California is expected to create a financial protection watchdog agency by month’s end.
NPR reports lawmakers are moving quickly to create the new department of state government because the federal Consumer Financial Protection Bureau (CFPB) has been rendered useless under the Trump administration.
“Consumer protections are an area where California wants to show that we care,” Assemblywoman Monique Limón told the radio network. “As the fifth-largest economy in the world we think that it is very important and it’s the right thing to do.”
Authorized by the Dodd–Frank Wall Street Reform and Consumer Protection Act a decade ago under the Obama administration in response to the financial crisis of 2007–08, the CFPB is responsible for consumer protection in the financial sector.
But under the Trump administration, NPR reports enforcement is down 80 percent from 2015, and money returned to consumers has dropped by 96 percent.
Limon said while the new agency was proposed before the pandemic, given the economic impact, the need for oversight is more important now.
Since the outbreak, she said, complaints about financial wrongdoing have increased in California by 40 percent. They include disputes about mortgages, personal loans and firms that promise to get consumers out of debt.
The 40-year-old Democrat, who represents the 37th Assembly District, has joined Democratic Gov. Gavin Christopher Newsom, 52, to propose the Department of Financial Protection and Innovation.

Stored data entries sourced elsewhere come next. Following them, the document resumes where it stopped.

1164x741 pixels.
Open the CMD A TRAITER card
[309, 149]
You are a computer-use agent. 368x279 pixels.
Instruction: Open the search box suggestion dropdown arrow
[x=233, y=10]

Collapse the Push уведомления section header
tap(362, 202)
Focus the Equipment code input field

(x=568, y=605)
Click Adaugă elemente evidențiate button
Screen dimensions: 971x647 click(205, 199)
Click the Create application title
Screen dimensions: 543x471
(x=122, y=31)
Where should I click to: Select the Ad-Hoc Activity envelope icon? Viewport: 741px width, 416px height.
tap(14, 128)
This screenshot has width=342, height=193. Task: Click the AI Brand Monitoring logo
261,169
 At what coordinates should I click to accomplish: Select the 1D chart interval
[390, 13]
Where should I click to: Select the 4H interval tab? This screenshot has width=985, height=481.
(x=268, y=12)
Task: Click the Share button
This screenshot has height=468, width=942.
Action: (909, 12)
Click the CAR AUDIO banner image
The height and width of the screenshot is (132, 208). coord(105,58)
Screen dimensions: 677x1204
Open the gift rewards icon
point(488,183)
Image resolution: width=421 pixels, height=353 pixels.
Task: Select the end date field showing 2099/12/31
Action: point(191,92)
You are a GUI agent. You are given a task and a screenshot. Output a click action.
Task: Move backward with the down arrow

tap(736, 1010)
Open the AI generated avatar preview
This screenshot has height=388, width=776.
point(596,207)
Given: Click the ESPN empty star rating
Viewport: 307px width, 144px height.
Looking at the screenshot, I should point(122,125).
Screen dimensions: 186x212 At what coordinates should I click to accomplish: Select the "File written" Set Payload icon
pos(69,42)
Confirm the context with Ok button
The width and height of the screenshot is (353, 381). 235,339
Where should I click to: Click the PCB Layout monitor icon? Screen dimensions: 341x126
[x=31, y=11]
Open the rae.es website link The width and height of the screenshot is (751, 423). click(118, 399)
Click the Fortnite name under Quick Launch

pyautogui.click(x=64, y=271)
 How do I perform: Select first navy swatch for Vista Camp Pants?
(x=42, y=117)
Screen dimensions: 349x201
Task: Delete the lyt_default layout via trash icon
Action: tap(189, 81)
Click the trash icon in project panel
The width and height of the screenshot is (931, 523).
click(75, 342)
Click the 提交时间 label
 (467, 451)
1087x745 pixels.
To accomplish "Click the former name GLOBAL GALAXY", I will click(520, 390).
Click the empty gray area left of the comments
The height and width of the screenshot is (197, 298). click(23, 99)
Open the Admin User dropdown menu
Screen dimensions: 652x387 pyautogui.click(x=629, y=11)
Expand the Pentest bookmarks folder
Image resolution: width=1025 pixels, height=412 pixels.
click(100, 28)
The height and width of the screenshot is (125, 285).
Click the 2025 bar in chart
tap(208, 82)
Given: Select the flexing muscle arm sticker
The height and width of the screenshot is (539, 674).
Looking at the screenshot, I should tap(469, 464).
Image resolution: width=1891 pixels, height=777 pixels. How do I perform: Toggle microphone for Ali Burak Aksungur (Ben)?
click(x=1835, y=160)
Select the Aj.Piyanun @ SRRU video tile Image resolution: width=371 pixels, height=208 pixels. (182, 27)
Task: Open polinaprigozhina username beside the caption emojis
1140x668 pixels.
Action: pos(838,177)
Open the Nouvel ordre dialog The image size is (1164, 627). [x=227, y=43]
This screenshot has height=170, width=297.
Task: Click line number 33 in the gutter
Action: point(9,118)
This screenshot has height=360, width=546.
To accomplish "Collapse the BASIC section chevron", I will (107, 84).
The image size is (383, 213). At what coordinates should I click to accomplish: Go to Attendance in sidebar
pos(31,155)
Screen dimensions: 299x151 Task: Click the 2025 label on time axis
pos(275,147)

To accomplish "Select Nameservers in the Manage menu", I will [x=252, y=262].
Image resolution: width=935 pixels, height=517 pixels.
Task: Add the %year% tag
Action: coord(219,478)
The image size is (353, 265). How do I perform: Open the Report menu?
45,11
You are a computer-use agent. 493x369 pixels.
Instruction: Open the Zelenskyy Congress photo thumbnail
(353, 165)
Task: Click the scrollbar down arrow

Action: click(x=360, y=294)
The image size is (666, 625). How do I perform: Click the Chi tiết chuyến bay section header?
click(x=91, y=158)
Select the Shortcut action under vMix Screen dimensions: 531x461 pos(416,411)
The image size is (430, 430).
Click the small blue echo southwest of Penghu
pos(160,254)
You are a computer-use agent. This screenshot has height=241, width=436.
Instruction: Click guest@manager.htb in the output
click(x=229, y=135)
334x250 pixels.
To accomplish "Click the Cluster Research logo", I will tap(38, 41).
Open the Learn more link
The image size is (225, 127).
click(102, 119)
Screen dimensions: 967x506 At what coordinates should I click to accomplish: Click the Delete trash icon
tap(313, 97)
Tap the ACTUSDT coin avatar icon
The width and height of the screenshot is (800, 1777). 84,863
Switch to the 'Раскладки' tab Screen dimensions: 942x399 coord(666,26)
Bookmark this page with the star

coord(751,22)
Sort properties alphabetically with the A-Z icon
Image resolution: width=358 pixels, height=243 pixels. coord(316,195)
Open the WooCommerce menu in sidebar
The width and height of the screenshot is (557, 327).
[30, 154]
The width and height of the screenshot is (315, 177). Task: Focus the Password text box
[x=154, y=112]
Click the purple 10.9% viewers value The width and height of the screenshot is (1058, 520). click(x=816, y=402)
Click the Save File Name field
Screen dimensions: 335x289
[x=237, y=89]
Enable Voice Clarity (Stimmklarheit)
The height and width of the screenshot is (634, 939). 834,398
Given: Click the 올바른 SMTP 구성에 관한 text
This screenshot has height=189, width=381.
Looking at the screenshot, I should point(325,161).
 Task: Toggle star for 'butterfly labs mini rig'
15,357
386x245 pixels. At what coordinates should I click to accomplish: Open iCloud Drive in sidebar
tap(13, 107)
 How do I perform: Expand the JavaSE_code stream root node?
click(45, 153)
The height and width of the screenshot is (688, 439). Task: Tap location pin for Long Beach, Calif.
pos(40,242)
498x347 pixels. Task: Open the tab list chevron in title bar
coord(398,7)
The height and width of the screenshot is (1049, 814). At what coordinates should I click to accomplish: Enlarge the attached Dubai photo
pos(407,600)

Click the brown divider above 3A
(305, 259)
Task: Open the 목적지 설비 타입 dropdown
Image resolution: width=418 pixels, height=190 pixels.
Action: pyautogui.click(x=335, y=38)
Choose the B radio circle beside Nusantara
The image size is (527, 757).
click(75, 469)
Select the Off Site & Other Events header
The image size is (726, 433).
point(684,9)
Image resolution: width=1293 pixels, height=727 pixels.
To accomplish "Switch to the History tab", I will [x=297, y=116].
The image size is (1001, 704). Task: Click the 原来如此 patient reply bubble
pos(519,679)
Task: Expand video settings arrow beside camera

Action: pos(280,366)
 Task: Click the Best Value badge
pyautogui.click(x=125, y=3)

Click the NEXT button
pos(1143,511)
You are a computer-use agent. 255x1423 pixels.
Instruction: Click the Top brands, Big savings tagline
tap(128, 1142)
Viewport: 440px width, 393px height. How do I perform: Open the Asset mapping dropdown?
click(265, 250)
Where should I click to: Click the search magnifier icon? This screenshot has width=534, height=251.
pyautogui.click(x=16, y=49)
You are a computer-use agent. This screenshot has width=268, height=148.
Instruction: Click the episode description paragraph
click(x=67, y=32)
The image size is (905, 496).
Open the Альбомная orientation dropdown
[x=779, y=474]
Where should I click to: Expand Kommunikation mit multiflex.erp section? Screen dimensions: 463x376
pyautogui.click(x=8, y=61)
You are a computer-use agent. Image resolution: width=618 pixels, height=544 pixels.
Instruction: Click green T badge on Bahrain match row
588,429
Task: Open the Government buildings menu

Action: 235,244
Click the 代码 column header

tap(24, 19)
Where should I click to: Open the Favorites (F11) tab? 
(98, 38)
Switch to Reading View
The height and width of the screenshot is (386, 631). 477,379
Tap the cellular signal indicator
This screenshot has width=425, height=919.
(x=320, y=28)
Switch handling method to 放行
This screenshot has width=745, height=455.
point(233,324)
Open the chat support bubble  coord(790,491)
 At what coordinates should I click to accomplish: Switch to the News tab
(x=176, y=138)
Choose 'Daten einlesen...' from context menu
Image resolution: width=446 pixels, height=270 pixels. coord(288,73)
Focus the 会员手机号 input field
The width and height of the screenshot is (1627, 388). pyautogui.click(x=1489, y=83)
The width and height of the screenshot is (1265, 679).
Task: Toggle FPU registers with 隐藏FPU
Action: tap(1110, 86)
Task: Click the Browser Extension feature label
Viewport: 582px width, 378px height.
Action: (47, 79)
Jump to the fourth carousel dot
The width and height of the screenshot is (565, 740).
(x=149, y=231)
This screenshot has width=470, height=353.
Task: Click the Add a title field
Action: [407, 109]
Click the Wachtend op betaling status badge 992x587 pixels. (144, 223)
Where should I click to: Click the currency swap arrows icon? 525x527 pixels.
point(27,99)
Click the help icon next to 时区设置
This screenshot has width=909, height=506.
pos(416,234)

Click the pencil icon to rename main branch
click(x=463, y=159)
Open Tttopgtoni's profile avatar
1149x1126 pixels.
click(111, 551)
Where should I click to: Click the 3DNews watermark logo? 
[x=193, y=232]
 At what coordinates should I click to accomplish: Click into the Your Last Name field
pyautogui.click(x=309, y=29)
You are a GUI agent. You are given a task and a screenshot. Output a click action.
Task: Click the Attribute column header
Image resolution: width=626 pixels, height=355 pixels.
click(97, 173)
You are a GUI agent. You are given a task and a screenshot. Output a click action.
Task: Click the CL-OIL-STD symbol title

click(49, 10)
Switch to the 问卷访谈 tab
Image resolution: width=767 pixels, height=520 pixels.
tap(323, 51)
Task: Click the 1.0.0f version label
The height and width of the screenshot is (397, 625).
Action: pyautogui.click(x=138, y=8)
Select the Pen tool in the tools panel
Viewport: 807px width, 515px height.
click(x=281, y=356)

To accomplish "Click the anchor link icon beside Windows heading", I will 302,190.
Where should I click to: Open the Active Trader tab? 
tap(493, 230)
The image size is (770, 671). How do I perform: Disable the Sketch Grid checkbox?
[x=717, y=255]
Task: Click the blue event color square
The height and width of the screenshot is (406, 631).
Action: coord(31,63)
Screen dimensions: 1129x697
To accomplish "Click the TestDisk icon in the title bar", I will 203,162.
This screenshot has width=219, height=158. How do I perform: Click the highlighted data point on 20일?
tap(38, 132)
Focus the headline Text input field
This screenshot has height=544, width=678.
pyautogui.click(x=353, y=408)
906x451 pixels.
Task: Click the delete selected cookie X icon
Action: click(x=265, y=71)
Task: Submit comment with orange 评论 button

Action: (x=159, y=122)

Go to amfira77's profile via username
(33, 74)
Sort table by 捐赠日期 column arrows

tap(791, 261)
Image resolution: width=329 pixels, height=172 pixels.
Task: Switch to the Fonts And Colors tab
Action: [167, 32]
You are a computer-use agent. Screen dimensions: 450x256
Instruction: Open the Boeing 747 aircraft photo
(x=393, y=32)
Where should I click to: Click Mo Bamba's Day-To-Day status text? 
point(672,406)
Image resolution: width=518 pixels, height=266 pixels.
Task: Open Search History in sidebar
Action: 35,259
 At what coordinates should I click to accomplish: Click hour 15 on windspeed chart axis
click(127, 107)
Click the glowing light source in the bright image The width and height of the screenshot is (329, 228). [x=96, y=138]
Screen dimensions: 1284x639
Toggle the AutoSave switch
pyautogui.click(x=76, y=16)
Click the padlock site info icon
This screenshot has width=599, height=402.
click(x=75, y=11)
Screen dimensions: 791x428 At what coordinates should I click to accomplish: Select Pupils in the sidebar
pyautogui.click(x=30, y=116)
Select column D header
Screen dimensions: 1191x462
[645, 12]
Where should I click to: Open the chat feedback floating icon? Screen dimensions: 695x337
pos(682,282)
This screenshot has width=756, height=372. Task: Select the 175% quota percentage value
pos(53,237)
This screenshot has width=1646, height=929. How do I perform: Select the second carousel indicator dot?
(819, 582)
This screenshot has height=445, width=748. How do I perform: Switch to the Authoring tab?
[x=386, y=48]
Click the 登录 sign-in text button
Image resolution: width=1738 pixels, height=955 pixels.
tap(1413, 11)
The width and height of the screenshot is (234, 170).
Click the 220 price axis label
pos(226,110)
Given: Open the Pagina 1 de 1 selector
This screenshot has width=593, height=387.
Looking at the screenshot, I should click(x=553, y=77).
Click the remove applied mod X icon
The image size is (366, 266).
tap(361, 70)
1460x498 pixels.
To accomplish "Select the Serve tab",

It would provide Californians with protection from predatory lenders, aggressive debt collectors, credit repair schemes and other questionable shady financial practices.
Lawmakers face an Aug. 31 legislative deadline.
“A bad loan, a risky payday product, an aggressive debt collector, can push someone over the edge into poverty ... at the worst possible time in the middle of a public health crisis,” she told NPR.
Small business groups and financial firms have lined up in favor of the measure.
Beth Mills, a spokeswoman for the California Bankers Association, said she supports the new agency, in part, because online lenders face much looser regulations than banks.
Still, Mills said her members, most of the state’s large and small lenders, prefer to be exempt from the bill because they are heavily regulated.
But Richard Cordray, a former director of the federal Consumer Financial Protection Bureau, said exempting a large portion of the banking community would be a big mistake.
“I don't think that the Legislature should make it hard for consumers to get their money back when they've been victimized by unfair, deceptive and abusive practices,” he told NPR.